Loading Data Into Neptune With Spark
For a project it was needed to load a single data mart table from the DWH into AWS Neptune. Below you can find some of the gotchas and solutions that were discovered along the way.
Amazon provides a method for bulk-loading data into Neptune, where the data is uploaded to an S3 bucket and Neptune will load it itself from there. The data should follow one of a few prescribed standards and in this case the Gremlin CSV format was chosen. This format boils down to (a) separate CSV file(s) per node type and per edge type. Notice that you can add data types to the column names, e.g. "firstName:String".
Neptune can conveniently load the separate sub-directories and partitioned CSV files from the S3 location. Although you will see a "load failure" per sub-directory, because of the _SUCCESS file that the Spark writer will leave behind.
Hashing it out
When you need to load a denormalized table, there are roughly two strategies you can follow for populating ~id fields the when you prepare the data into vertices and edges. One is naive, the other is robust:
- Add extra columns for each vertex and edge id and have Spark fill them with monotonically_generated_id(). This might be tempting, because you can more easily fill the ~to and ~from fields of the edges.
- Use hashing based on stable fields. The ~to and ~from fields of the edges can then be filled using the same hash functions based on the input DataFrame that contains the source table.
Option 2 is the more robust approach, because the ids will always be the same, unless the data itself changed. If you are loading live data (i.e. non-historic) that is still subject to change, try to pick columns that are stable, because that avoids the need for doing costly look-ups into Neptune before upserts. Of course, there are other ways around this too, like, for example, getting deltas from the source.
When loading multiple tables with entities you might think of a third option: Using primary keys as ids. Don't do that, as it firstly is a security risk (granted, your Neptune instance is likely still internal, but the cat's out of the bag) and secondly primary keys are also likely to change when migrating or reinserting data.
Changing Commiters
Developing locally it is likely that you see the warning below:
Using standard FileOutputCommitter to commit work. This is slow and potentially unsafe.

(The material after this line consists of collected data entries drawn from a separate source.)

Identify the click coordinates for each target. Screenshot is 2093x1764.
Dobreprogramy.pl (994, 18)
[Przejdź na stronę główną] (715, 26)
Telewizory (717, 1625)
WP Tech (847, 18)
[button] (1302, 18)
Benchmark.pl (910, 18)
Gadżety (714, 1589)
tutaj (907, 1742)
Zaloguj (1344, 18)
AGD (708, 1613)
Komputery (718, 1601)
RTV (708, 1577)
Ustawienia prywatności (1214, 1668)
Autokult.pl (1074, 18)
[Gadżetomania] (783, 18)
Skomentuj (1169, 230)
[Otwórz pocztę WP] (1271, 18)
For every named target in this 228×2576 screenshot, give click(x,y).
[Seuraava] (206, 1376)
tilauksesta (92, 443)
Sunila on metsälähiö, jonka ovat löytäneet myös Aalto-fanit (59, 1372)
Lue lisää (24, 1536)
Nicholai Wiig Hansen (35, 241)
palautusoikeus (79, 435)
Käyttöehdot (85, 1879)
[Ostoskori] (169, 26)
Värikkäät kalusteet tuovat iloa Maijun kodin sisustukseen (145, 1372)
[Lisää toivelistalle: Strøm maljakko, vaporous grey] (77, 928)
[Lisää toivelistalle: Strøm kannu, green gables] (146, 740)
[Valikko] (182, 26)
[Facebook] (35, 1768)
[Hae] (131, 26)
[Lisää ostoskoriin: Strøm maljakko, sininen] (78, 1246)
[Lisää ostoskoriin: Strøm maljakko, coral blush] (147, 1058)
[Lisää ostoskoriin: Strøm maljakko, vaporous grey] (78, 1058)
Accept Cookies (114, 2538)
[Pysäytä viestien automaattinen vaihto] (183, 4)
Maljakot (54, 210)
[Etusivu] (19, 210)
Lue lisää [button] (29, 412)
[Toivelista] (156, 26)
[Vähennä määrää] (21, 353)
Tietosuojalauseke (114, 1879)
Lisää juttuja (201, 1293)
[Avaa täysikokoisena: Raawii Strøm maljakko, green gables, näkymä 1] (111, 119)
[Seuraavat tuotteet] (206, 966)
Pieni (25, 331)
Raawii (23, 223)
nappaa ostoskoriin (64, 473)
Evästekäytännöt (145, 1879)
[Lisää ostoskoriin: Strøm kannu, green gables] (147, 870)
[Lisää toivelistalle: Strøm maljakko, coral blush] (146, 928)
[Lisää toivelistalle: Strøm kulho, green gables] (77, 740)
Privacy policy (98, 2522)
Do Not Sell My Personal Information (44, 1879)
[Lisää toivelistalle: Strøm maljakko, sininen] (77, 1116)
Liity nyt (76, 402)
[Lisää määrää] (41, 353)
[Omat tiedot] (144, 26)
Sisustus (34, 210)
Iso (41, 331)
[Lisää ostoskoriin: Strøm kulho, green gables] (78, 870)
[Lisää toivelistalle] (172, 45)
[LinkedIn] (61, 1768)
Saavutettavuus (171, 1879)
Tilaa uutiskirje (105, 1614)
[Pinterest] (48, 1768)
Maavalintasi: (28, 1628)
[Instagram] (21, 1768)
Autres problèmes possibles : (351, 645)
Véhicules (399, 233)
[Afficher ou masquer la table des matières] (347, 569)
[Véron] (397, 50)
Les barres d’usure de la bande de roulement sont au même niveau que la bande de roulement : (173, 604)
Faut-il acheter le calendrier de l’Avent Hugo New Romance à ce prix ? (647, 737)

This can be fixed by adding the lines below to spark-defaults.conf. You don't necessarily need HortonWork's spark-cloud artifact mentioned elsewhere.
Config Key | Value |
---|---|
spark.hadoop.fs.s3a.impl | org.apache.hadoop.fs.s3a.S3AFileSystem |
spark.hadoop.mapreduce.fileoutputcommitter.algorithm.version | 2 |
spark.hadoop.fs.s3a.committer.name | directory |
spark.hadoop.fs.s3a.committer.magic.enabled | false |
spark.hadoop.fs.s3a.commiter.staging.conflict-mode | replace |
spark.hadoop.fs.s3a.committer.staging.unique-filenames | true |
spark.hadoop.fs.s3a.committer.staging.abort.pending.uploads | true |
spark.hadoop.mapreduce.outputcommitter.factory.scheme.s3a | org.apache.hadoop.fs.s3a.commit.S3ACommitterFactory |
Dependency Hell
If you are here from the far future you can probably ignore this paragraph, but on a side note: The solution was developed for AWS emr-6.2.0, using Spark 3.0.1 built for Hadoop 3.2+, and the right versions on Maven. Yet we still got this Guava mismatch.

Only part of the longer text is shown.